[EXERCISE DATA]

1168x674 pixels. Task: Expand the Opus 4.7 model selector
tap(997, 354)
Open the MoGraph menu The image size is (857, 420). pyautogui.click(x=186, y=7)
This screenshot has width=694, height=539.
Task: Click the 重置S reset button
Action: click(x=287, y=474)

[/EXERCISE DATA]

◆ **TASK**: Your reply should repeat the entire listing, word for word and complete.

◆ **RESULT OF THIS EXERCISE**:
1168x674 pixels. Task: Expand the Opus 4.7 model selector
tap(997, 354)
Open the MoGraph menu The image size is (857, 420). pyautogui.click(x=186, y=7)
This screenshot has width=694, height=539.
Task: Click the 重置S reset button
Action: click(x=287, y=474)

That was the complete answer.